**What is being asked**
Each entry that follows should be given again word for word; please leave out its pictures.

**Records shown**
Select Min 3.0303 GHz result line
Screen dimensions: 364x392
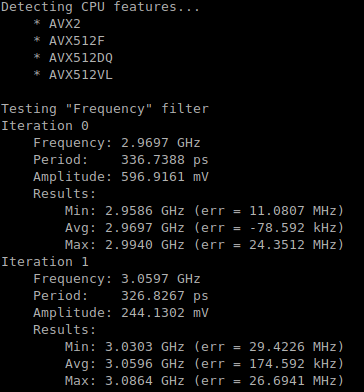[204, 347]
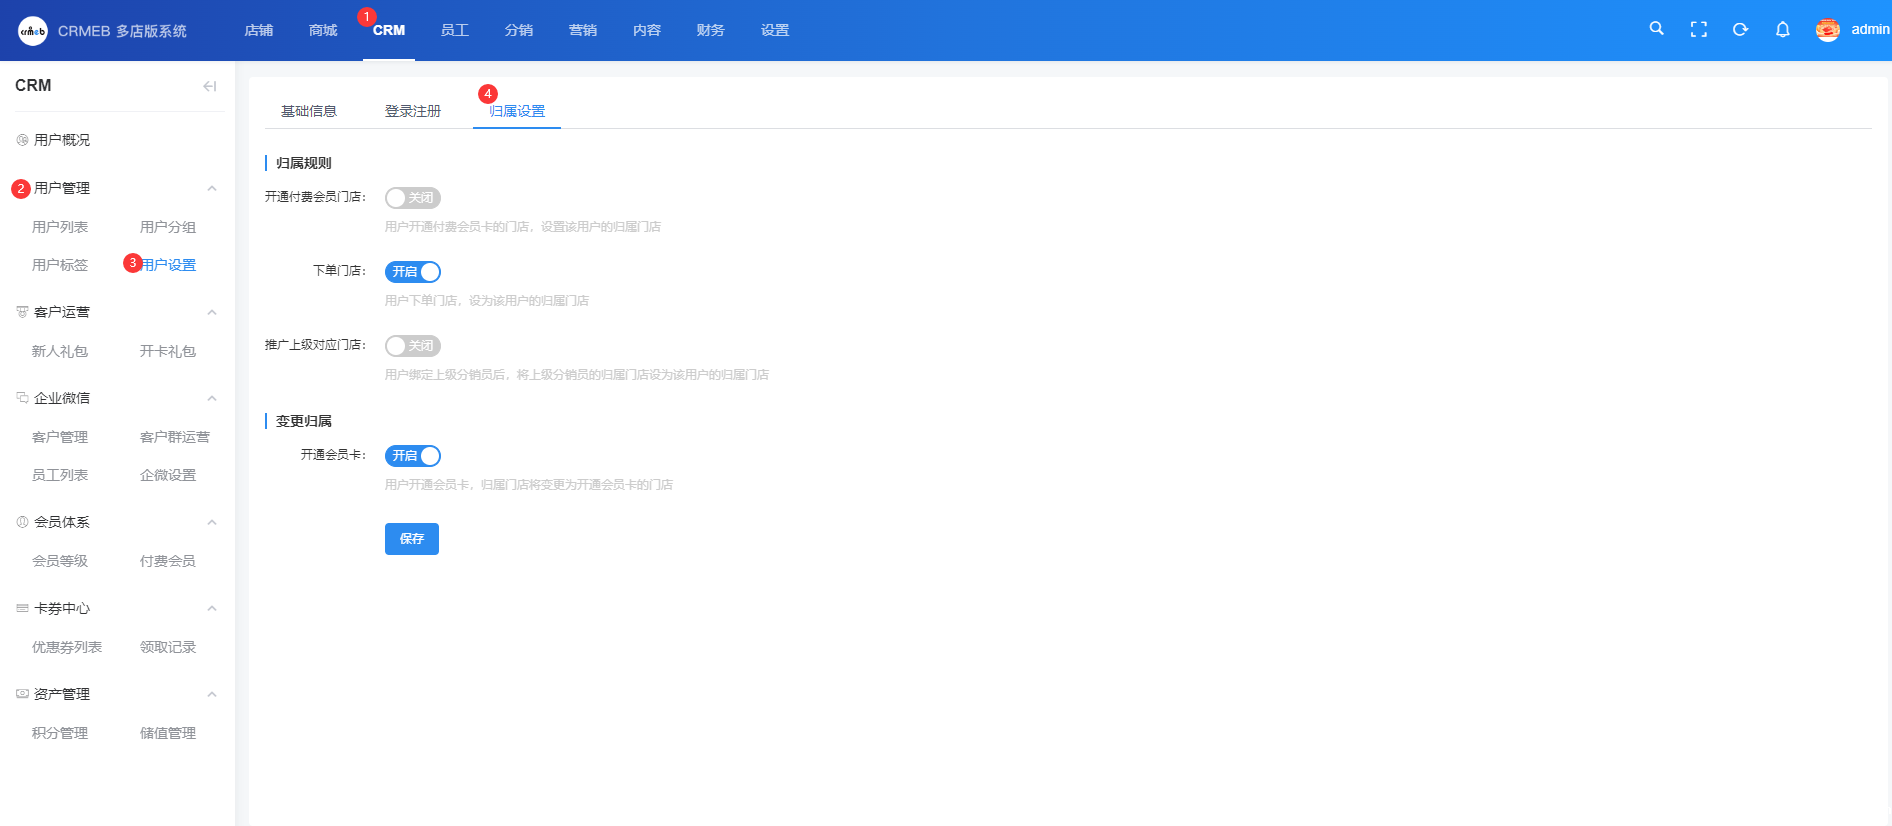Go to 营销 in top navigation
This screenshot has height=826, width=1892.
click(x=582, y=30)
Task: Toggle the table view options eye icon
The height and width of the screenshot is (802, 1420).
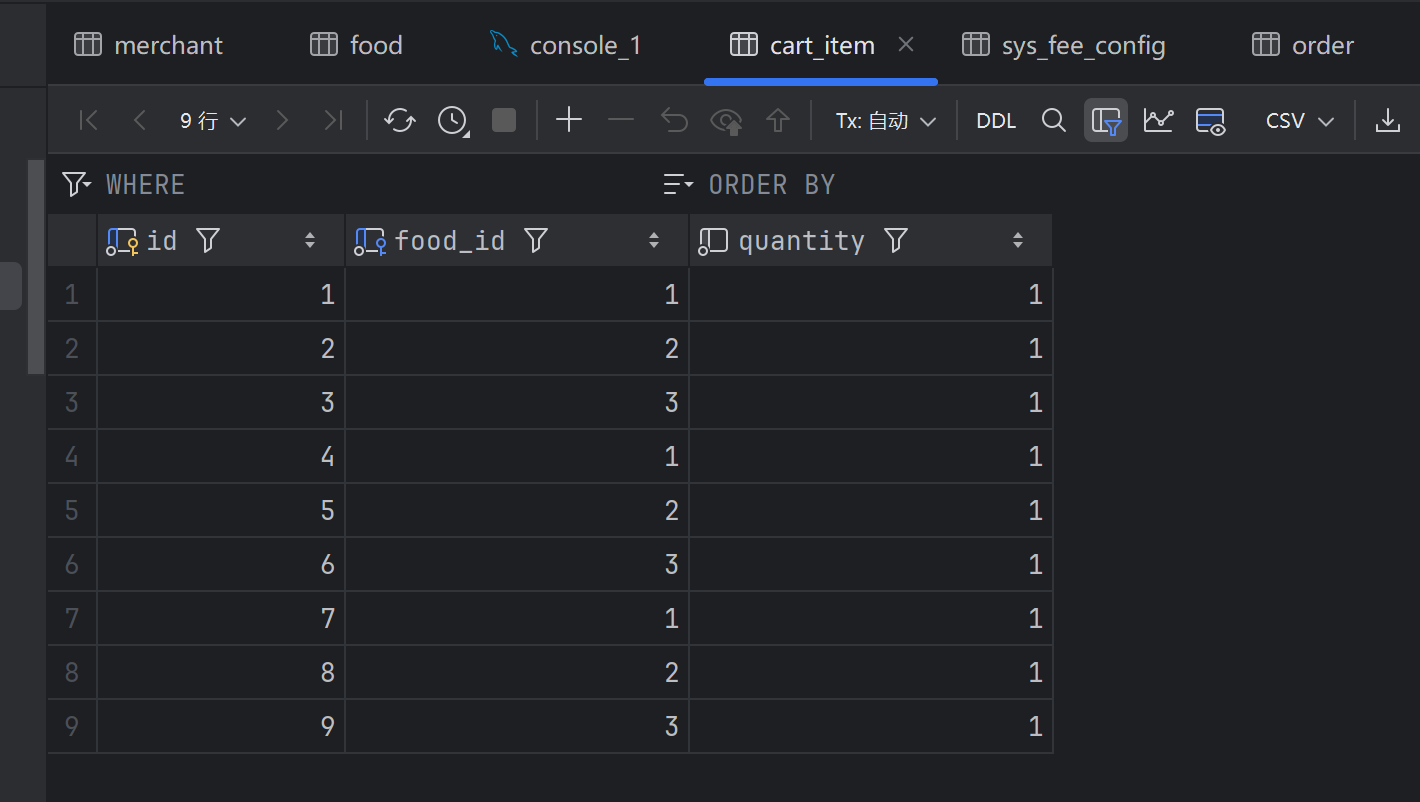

**Solution to this task**
Select Min 3.0303 GHz result line
Screen dimensions: 364x392
[204, 347]
Go to 营销 in top navigation
This screenshot has height=826, width=1892.
click(x=582, y=30)
Task: Toggle the table view options eye icon
The height and width of the screenshot is (802, 1420).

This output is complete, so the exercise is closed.